Task description:
Turn every line of the entries below into a JSON list of strings, one string per line, with blank lines left out.
::::::
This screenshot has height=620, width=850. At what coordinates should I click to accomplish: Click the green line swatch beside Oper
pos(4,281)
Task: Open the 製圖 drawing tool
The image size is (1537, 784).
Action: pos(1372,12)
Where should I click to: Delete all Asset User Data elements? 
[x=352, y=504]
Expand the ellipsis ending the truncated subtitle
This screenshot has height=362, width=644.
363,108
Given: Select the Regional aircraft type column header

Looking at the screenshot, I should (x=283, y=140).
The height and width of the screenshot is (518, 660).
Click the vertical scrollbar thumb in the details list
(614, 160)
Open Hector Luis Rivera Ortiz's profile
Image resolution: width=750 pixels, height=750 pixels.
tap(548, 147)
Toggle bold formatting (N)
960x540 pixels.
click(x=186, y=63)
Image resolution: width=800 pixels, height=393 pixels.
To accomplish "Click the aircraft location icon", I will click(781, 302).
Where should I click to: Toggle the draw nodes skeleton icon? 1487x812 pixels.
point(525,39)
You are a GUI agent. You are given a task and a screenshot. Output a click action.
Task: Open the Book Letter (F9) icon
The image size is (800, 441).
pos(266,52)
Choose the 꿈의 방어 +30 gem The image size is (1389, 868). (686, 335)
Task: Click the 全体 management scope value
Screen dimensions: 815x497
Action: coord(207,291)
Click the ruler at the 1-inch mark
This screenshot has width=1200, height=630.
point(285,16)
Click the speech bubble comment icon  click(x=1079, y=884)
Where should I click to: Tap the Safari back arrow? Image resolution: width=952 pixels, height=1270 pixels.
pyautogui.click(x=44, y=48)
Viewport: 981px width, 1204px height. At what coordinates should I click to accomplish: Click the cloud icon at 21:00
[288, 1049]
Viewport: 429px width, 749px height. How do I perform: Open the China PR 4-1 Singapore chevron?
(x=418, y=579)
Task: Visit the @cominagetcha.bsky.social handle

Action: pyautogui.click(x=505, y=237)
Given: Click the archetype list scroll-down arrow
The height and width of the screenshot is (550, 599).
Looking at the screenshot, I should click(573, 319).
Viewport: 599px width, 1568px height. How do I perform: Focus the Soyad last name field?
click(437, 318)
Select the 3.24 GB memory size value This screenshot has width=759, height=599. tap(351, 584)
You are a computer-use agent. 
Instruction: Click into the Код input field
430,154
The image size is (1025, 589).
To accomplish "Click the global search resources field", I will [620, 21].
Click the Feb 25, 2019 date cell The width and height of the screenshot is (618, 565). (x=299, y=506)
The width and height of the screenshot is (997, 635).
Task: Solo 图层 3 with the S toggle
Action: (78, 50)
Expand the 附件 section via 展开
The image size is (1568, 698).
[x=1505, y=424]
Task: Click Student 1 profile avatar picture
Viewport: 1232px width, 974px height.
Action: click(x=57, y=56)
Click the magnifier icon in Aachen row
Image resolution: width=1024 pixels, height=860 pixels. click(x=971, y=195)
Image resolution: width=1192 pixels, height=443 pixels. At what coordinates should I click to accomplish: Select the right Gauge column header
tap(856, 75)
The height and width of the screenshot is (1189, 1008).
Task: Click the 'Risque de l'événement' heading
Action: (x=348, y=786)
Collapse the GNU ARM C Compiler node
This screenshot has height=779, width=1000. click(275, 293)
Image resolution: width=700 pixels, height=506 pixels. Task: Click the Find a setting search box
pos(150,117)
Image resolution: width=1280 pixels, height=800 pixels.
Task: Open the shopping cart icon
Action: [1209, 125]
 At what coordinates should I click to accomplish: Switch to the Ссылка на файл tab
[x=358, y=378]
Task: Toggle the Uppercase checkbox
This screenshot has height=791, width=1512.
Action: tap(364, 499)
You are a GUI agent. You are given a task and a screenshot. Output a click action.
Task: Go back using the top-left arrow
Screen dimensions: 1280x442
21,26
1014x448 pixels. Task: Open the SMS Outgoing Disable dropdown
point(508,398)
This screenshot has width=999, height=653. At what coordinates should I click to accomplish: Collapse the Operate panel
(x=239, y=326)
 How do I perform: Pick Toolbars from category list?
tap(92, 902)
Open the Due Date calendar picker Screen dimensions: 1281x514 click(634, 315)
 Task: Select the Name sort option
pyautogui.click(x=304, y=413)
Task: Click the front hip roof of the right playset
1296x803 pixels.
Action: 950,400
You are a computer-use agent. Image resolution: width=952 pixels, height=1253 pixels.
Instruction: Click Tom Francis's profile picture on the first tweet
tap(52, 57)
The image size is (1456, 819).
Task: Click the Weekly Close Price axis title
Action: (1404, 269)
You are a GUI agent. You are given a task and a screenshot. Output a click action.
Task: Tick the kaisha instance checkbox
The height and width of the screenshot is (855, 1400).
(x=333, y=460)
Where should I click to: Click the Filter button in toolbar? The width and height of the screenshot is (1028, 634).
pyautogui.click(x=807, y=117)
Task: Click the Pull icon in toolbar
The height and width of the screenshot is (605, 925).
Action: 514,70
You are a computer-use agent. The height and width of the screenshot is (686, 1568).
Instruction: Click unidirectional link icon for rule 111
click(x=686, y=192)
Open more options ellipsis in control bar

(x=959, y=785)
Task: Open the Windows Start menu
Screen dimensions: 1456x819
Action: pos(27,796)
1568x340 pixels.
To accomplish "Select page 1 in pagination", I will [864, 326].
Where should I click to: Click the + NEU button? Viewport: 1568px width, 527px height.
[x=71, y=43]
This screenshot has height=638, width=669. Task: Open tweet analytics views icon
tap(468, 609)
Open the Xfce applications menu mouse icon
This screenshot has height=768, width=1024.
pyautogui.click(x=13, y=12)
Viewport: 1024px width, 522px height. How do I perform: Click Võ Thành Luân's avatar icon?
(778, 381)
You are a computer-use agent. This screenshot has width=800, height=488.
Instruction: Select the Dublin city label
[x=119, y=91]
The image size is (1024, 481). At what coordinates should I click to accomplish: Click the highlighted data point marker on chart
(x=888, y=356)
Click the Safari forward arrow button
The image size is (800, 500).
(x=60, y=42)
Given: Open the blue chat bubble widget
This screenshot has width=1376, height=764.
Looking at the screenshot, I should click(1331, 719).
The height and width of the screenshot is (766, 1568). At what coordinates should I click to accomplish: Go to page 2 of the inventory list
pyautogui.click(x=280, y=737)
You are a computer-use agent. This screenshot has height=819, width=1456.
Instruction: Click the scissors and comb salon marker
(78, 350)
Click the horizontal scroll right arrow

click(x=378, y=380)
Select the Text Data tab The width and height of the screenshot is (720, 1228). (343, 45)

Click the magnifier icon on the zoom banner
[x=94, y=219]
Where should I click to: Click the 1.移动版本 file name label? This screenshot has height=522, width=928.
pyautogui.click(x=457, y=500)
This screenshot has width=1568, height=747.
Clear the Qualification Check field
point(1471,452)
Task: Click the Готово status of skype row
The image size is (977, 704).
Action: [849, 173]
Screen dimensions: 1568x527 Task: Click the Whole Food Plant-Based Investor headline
::::::
Expected answer:
[
  "This screenshot has height=620, width=850. At what coordinates should I click to accomplish: Click the green line swatch beside Oper",
  "pos(4,281)",
  "Task: Open the 製圖 drawing tool",
  "The image size is (1537, 784).",
  "Action: pos(1372,12)",
  "Where should I click to: Delete all Asset User Data elements? ",
  "[x=352, y=504]",
  "Expand the ellipsis ending the truncated subtitle",
  "This screenshot has height=362, width=644.",
  "363,108",
  "Given: Select the Regional aircraft type column header",
  "Looking at the screenshot, I should (x=283, y=140).",
  "The height and width of the screenshot is (518, 660).",
  "Click the vertical scrollbar thumb in the details list",
  "(614, 160)",
  "Open Hector Luis Rivera Ortiz's profile",
  "Image resolution: width=750 pixels, height=750 pixels.",
  "tap(548, 147)",
  "Toggle bold formatting (N)",
  "960x540 pixels.",
  "click(x=186, y=63)",
  "Image resolution: width=800 pixels, height=393 pixels.",
  "To accomplish \"Click the aircraft location icon\", I will click(781, 302).",
  "Where should I click to: Toggle the draw nodes skeleton icon? 1487x812 pixels.",
  "point(525,39)",
  "You are a GUI agent. You are given a task and a screenshot. Output a click action.",
  "Task: Open the Book Letter (F9) icon",
  "The image size is (800, 441).",
  "pos(266,52)",
  "Choose the 꿈의 방어 +30 gem The image size is (1389, 868). (686, 335)",
  "Task: Click the 全体 management scope value",
  "Screen dimensions: 815x497",
  "Action: coord(207,291)",
  "Click the ruler at the 1-inch mark",
  "This screenshot has width=1200, height=630.",
  "point(285,16)",
  "Click the speech bubble comment icon  click(x=1079, y=884)",
  "Where should I click to: Tap the Safari back arrow? Image resolution: width=952 pixels, height=1270 pixels.",
  "pyautogui.click(x=44, y=48)",
  "Viewport: 981px width, 1204px height. At what coordinates should I click to accomplish: Click the cloud icon at 21:00",
  "[288, 1049]",
  "Viewport: 429px width, 749px height. How do I perform: Open the China PR 4-1 Singapore chevron?",
  "(x=418, y=579)",
  "Task: Visit the @cominagetcha.bsky.social handle",
  "Action: pyautogui.click(x=505, y=237)",
  "Given: Click the archetype list scroll-down arrow",
  "The height and width of the screenshot is (550, 599).",
  "Looking at the screenshot, I should click(573, 319).",
  "Viewport: 599px width, 1568px height. How do I perform: Focus the Soyad last name field?",
  "click(437, 318)",
  "Select the 3.24 GB memory size value This screenshot has width=759, height=599. tap(351, 584)",
  "You are a computer-use agent. ",
  "Instruction: Click into the Код input field",
  "430,154",
  "The image size is (1025, 589).",
  "To accomplish \"Click the global search resources field\", I will [620, 21].",
  "Click the Feb 25, 2019 date cell The width and height of the screenshot is (618, 565). (x=299, y=506)",
  "The width and height of the screenshot is (997, 635).",
  "Task: Solo 图层 3 with the S toggle",
  "Action: (78, 50)",
  "Expand the 附件 section via 展开",
  "The image size is (1568, 698).",
  "[x=1505, y=424]",
  "Task: Click Student 1 profile avatar picture",
  "Viewport: 1232px width, 974px height.",
  "Action: click(x=57, y=56)",
  "Click the magnifier icon in Aachen row",
  "Image resolution: width=1024 pixels, height=860 pixels. click(x=971, y=195)",
  "Image resolution: width=1192 pixels, height=443 pixels. At what coordinates should I click to accomplish: Select the right Gauge column header",
  "tap(856, 75)",
  "The height and width of the screenshot is (1189, 1008).",
  "Task: Click the 'Risque de l'événement' heading",
  "Action: (x=348, y=786)",
  "Collapse the GNU ARM C Compiler node",
  "This screenshot has height=779, width=1000. click(275, 293)",
  "Image resolution: width=700 pixels, height=506 pixels. Task: Click the Find a setting search box",
  "pos(150,117)",
  "Image resolution: width=1280 pixels, height=800 pixels.",
  "Task: Open the shopping cart icon",
  "Action: [1209, 125]",
  " At what coordinates should I click to accomplish: Switch to the Ссылка на файл tab",
  "[x=358, y=378]",
  "Task: Toggle the Uppercase checkbox",
  "This screenshot has height=791, width=1512.",
  "Action: tap(364, 499)",
  "You are a GUI agent. You are given a task and a screenshot. Output a click action.",
  "Task: Go back using the top-left arrow",
  "Screen dimensions: 1280x442",
  "21,26",
  "1014x448 pixels. Task: Open the SMS Outgoing Disable dropdown",
  "point(508,398)",
  "This screenshot has width=999, height=653. At what coordinates should I click to accomplish: Collapse the Operate panel",
  "(x=239, y=326)",
  " How do I perform: Pick Toolbars from category list?",
  "tap(92, 902)",
  "Open the Due Date calendar picker Screen dimensions: 1281x514 click(634, 315)",
  " Task: Select the Name sort option",
  "pyautogui.click(x=304, y=413)",
  "Task: Click the front hip roof of the right playset",
  "1296x803 pixels.",
  "Action: 950,400",
  "You are a computer-use agent. Image resolution: width=952 pixels, height=1253 pixels.",
  "Instruction: Click Tom Francis's profile picture on the first tweet",
  "tap(52, 57)",
  "The image size is (1456, 819).",
  "Task: Click the Weekly Close Price axis title",
  "Action: (1404, 269)",
  "You are a GUI agent. You are given a task and a screenshot. Output a click action.",
  "Task: Tick the kaisha instance checkbox",
  "The height and width of the screenshot is (855, 1400).",
  "(x=333, y=460)",
  "Where should I click to: Click the Filter button in toolbar? The width and height of the screenshot is (1028, 634).",
  "pyautogui.click(x=807, y=117)",
  "Task: Click the Pull icon in toolbar",
  "The height and width of the screenshot is (605, 925).",
  "Action: 514,70",
  "You are a computer-use agent. The height and width of the screenshot is (686, 1568).",
  "Instruction: Click unidirectional link icon for rule 111",
  "click(x=686, y=192)",
  "Open more options ellipsis in control bar",
  "(x=959, y=785)",
  "Task: Open the Windows Start menu",
  "Screen dimensions: 1456x819",
  "Action: pos(27,796)",
  "1568x340 pixels.",
  "To accomplish \"Select page 1 in pagination\", I will [864, 326].",
  "Where should I click to: Click the + NEU button? Viewport: 1568px width, 527px height.",
  "[x=71, y=43]",
  "This screenshot has height=638, width=669. Task: Open tweet analytics views icon",
  "tap(468, 609)",
  "Open the Xfce applications menu mouse icon",
  "This screenshot has height=768, width=1024.",
  "pyautogui.click(x=13, y=12)",
  "Viewport: 1024px width, 522px height. How do I perform: Click Võ Thành Luân's avatar icon?",
  "(778, 381)",
  "You are a computer-use agent. This screenshot has width=800, height=488.",
  "Instruction: Select the Dublin city label",
  "[x=119, y=91]",
  "The image size is (1024, 481). At what coordinates should I click to accomplish: Click the highlighted data point marker on chart",
  "(x=888, y=356)",
  "Click the Safari forward arrow button",
  "The image size is (800, 500).",
  "(x=60, y=42)",
  "Given: Open the blue chat bubble widget",
  "This screenshot has width=1376, height=764.",
  "Looking at the screenshot, I should click(1331, 719).",
  "The height and width of the screenshot is (766, 1568). At what coordinates should I click to accomplish: Go to page 2 of the inventory list",
  "pyautogui.click(x=280, y=737)",
  "You are a computer-use agent. This screenshot has height=819, width=1456.",
  "Instruction: Click the scissors and comb salon marker",
  "(78, 350)",
  "Click the horizontal scroll right arrow",
  "click(x=378, y=380)",
  "Select the Text Data tab The width and height of the screenshot is (720, 1228). (343, 45)",
  "Click the magnifier icon on the zoom banner",
  "[x=94, y=219]",
  "Where should I click to: Click the 1.移动版本 file name label? This screenshot has height=522, width=928.",
  "pyautogui.click(x=457, y=500)",
  "This screenshot has width=1568, height=747.",
  "Clear the Qualification Check field",
  "point(1471,452)",
  "Task: Click the Готово status of skype row",
  "The image size is (977, 704).",
  "Action: [849, 173]",
  "Screen dimensions: 1568x527 Task: Click the Whole Food Plant-Based Investor headline"
]